Re: [kvm-unit-tests PATCH v2 4/7] lib/alloc_page: complete rewrite of the page allocator

[Date Prev][Date Next][Thread Prev][Thread Next][Date Index][Thread Index]

 



On Mon, 5 Oct 2020 18:53:11 +0200
Andrew Jones <drjones@xxxxxxxxxx> wrote:

> On Mon, Oct 05, 2020 at 05:56:13PM +0200, Claudio Imbrenda wrote:
> > On Mon, 5 Oct 2020 14:40:39 +0200
> > Andrew Jones <drjones@xxxxxxxxxx> wrote:
> >   
> > > On Fri, Oct 02, 2020 at 05:44:17PM +0200, Claudio Imbrenda wrote:
> > >  
> > > >  {
> > > > -	void *old_freelist;
> > > > -	void *end;
> > > > +	return (pfn >= PFN(a->page_states)) && (pfn < a->top);
> > > >    
> > > 
> > > Why are we comparing an input pfn with the page_states virtual
> > > pfn? I guess you want 'pfn >= base' ?  
> > 
> > no, I want to see if the address overlaps the start of the metadata,
> > which is placed immediately before the usable range. it is used in
> > one place below, unfortunately below the point at which you gave up
> > reading  
> 
> But we're mixing and matching virtual and physical addresses. I assume

the page allocator should work with physical pages and addresses, since
it works at a lower level than virtual addresses. 

> pfn is the physical frame number, thus physical. a->top should also
> be physical, but PFN(a->page_states) is virtual. Now that I understand
> what this function does, I think you want something like
> 
>   meta_start = PFN(virt_to_phys(a->page_states));
>   meta_end = PFN(virt_to_phys(&a->page_states[block_size]));
> 
>   (pfn >= meta_start && pfn < meta_end) || (pfn >= a->base && pfn <
> a->top)
> 
> There's also another metadata page to consider though, right? The one
> where the page_states pointer is stored.

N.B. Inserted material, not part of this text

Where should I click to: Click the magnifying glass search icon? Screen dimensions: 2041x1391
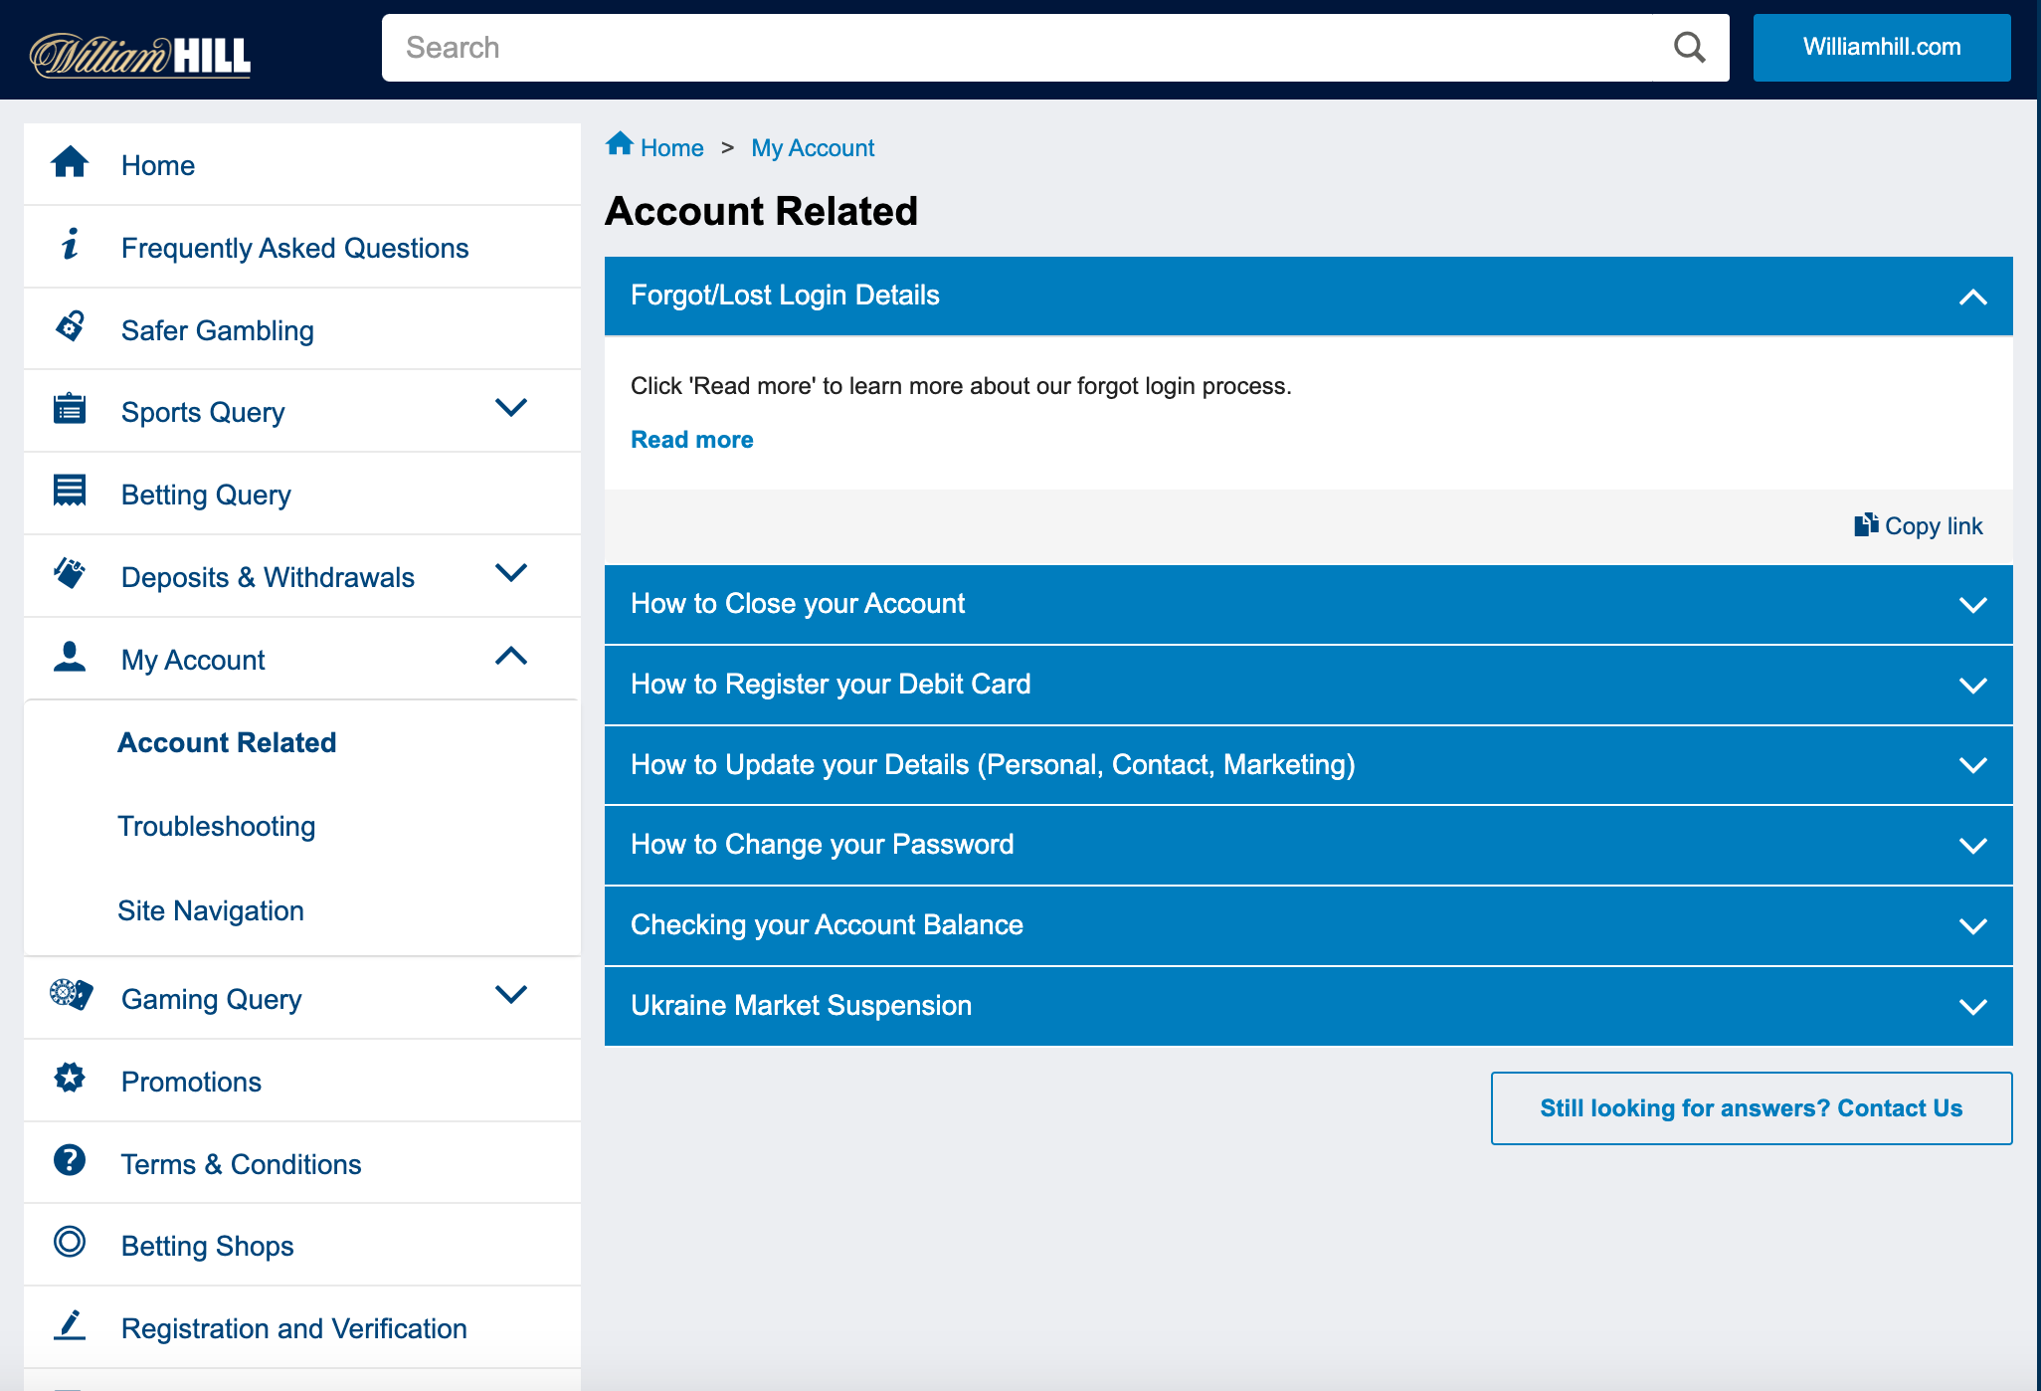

no, that's a small static array, it's not stored inside the area
 
> > > > + *
> > > > + * The function depends on the following assumptions:
> > > > + * - The allocator must have been initialized
> > > > + * - the block must be within the memory area
> > > > + * - all pages in the block must be free and not special
> > > > + * - the pointer must point to the start of the block
> > > > + * - all pages in the block must have the same block size.    
> > > 
> > > pages should all have the same page size, no? How does a
> > > page have a block size?  
> > 
> > no, a page belongs to a power-of-two aligned block of pages, in the
> > worst case it's an order 0 block (so one page), but in most cases it
> > will belong to a larger block.  
> 
> So the comment should be "all blocks in the memory area must have
> the same block size" ?

no, all pages belonging to the block must have the same block size.
it's a basic sanity check. if a block of order e.g. 5 has some pages
marked with a different oder, then something went terribly wrong.

> > 
> > this is basically where we store the size of an allocation so we
> > don't have to provide it back again when freeing
> >   
> > > > + * - the block size must be greater than 0
> > > > + * - the block size must be smaller than the maximum allowed
> > > > + * - the block must be in a free list
> > > > + * - the function is called with the lock held
> > > > + */
> > > > +static void split(struct mem_area *a, void *addr)
> > > > +{
> > > > +	uintptr_t pfn = PFN(addr);    
> > > 
> > > addr appears to be virtual, since it's a 'void *', not a
> > > phys_addr_t.  
> > 
> > it's a pointer, doesn't mean it's virtual. In fact it will be
> > physical, since the page allocator only works with physical
> > addresses.  
> 
> That won't work for 32-bit processors that support physical addresses
> that are larger than 32-bits - if the target has more than 4G and the
> unit test wants to access that high memory. Using phys_addr_t
> everywhere you want a physical address avoids that problem.

no it doesn't. you can't even handle the freelist if it's in high
memory. consider that the current allocator also does not handle high
memory. and there is no infrastructure to shortly map high memory.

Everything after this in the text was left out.